* _GIVEN PASSAGE_:
──────────
Face Time: The value of setting apart time for face to face conversation with children.

I have a confession to make.  One of my pet peeves is when someone says “Hey, how are you doing?”  but they don’t listen or really even care about my reply. I have been tempted during one of my off days, to spill my guts and say something like “life really stinks right now because fill in the blank…..  Though I have never actually done it, I giggle when I imagine their response.

Lately, I think this question bugs me even more because I am craving adult interaction.  I spend so much time with my kids that I don’t get many opportunities to have uninterrupted conversations with a truly interested ear.

Quality time is one of my love languages.  It makes me feel valuable and important. To me, having a meaningful uninterrupted conversation with someone is like being given a beautifully wrapped gift.  I cherish it, and it runs through my mind for weeks, months, sometimes even years afterward.

When I was young, my family was fortunate enough to live next door to my mother’s parents. While I had a great bond with all of my grandparents, my Pop Pop was the most influential in my life.  He had a way of always making me feel loved and important.  He and I spent many warm evenings sitting in his chair outside counting cars.  Growing up in a large family, I didn’t always get much alone time with an adult, which is why these special evenings were so meaningful.  I would sit on his lap and we would simply pick a color and count how many cars of that color passed by.  Even now I can imagine the safety I felt in his arms and his rough whiskers against my face.
──────────
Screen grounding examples

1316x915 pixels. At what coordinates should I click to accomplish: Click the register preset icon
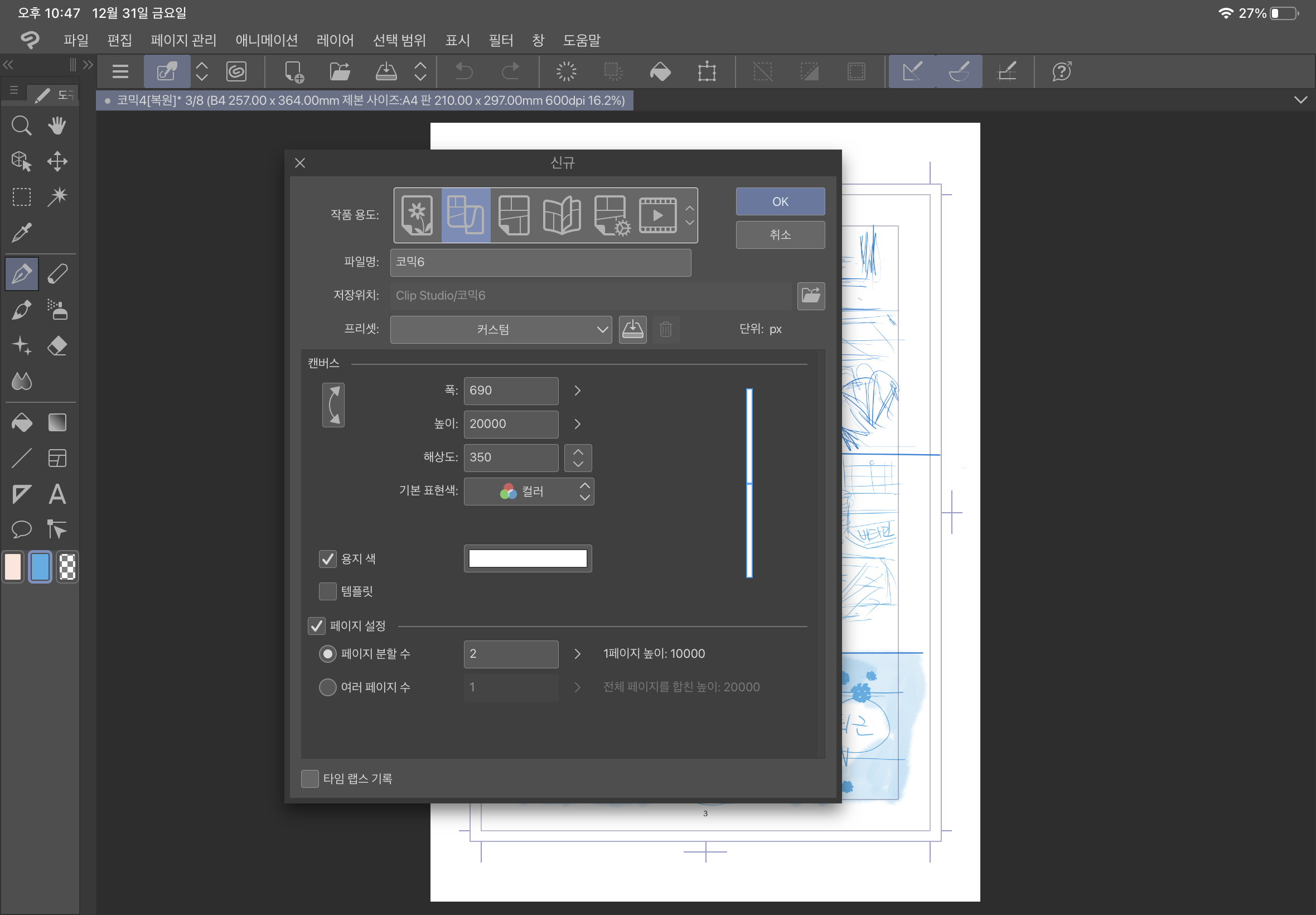point(632,330)
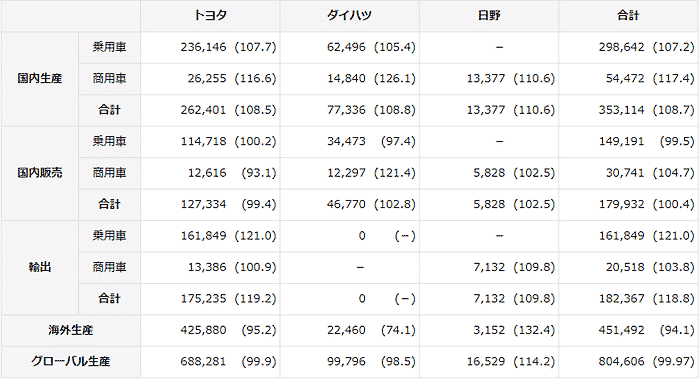Click global production total 804,606
The width and height of the screenshot is (700, 381).
click(621, 361)
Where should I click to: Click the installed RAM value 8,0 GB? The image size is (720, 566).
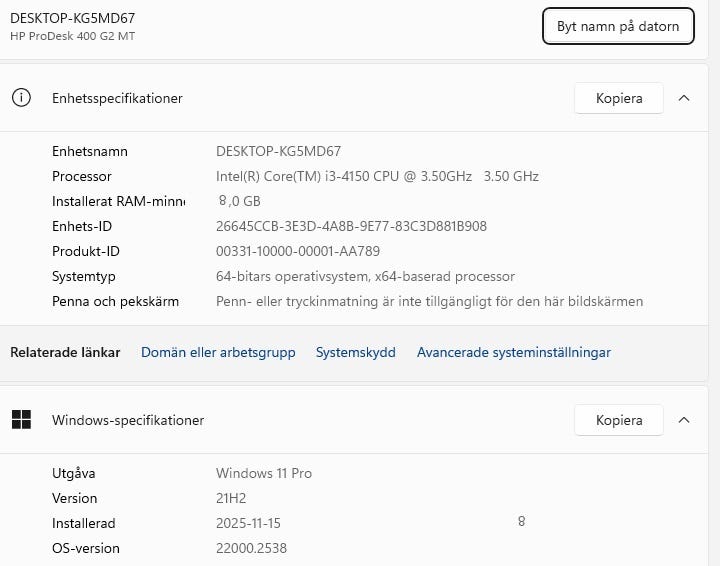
──────────
* _THINGS TO DO_:
1. According to the face time essay, over what spans of time does a meaningful uninterrupted conversation run through the writer's mind afterward? List all of them.
2. In the face time essay, which grandparent does the writer name as the most influential in her life?
3. Using the face time essay, explain why the evenings spent counting cars with Pop Pop were so meaningful to the writer.

* _ANSWERS BELOW_:
1.
- Weeks
- Months
- Sometimes even years

2. Her Pop Pop.

3. The writer grew up in a large family and did not always get much time alone with an adult. The evenings with Pop Pop gave her that time with him.